* Exercise goal
Format everything from the line containing "Image resolution: width=1512" down to the line containing "[x=67, y=104]" in the data below as a JSON list of strings, one per line, leaving out blank lines.

* Provided data
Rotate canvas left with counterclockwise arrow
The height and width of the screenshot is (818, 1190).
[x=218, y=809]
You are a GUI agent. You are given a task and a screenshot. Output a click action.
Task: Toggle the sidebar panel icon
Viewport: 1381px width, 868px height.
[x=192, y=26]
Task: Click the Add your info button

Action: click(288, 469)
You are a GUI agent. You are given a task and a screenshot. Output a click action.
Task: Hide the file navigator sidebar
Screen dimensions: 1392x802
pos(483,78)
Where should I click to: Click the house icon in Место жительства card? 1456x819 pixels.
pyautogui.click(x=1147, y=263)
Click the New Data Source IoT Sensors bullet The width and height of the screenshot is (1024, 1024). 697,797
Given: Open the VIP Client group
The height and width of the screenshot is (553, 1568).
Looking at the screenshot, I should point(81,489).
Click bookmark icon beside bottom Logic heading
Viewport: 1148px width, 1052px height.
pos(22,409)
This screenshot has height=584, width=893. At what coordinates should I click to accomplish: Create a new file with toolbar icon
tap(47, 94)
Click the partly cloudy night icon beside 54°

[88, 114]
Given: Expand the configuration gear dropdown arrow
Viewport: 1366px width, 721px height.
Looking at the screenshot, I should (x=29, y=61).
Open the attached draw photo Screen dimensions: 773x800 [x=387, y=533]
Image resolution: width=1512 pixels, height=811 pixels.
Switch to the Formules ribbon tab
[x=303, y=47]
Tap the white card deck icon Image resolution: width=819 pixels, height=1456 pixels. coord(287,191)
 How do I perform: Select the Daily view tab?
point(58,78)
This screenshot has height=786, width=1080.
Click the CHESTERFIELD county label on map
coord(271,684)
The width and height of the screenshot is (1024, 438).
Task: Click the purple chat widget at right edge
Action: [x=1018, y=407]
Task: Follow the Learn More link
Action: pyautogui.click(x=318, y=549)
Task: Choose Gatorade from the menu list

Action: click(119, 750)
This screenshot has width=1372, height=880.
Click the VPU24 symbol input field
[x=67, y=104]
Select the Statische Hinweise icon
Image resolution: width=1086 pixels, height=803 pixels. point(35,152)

* Full output
[
  "Image resolution: width=1512 pixels, height=811 pixels.",
  "Switch to the Formules ribbon tab",
  "[x=303, y=47]",
  "Tap the white card deck icon Image resolution: width=819 pixels, height=1456 pixels. coord(287,191)",
  " How do I perform: Select the Daily view tab?",
  "point(58,78)",
  "This screenshot has height=786, width=1080.",
  "Click the CHESTERFIELD county label on map",
  "coord(271,684)",
  "The width and height of the screenshot is (1024, 438).",
  "Task: Click the purple chat widget at right edge",
  "Action: [x=1018, y=407]",
  "Task: Follow the Learn More link",
  "Action: pyautogui.click(x=318, y=549)",
  "Task: Choose Gatorade from the menu list",
  "Action: click(119, 750)",
  "This screenshot has width=1372, height=880.",
  "Click the VPU24 symbol input field",
  "[x=67, y=104]"
]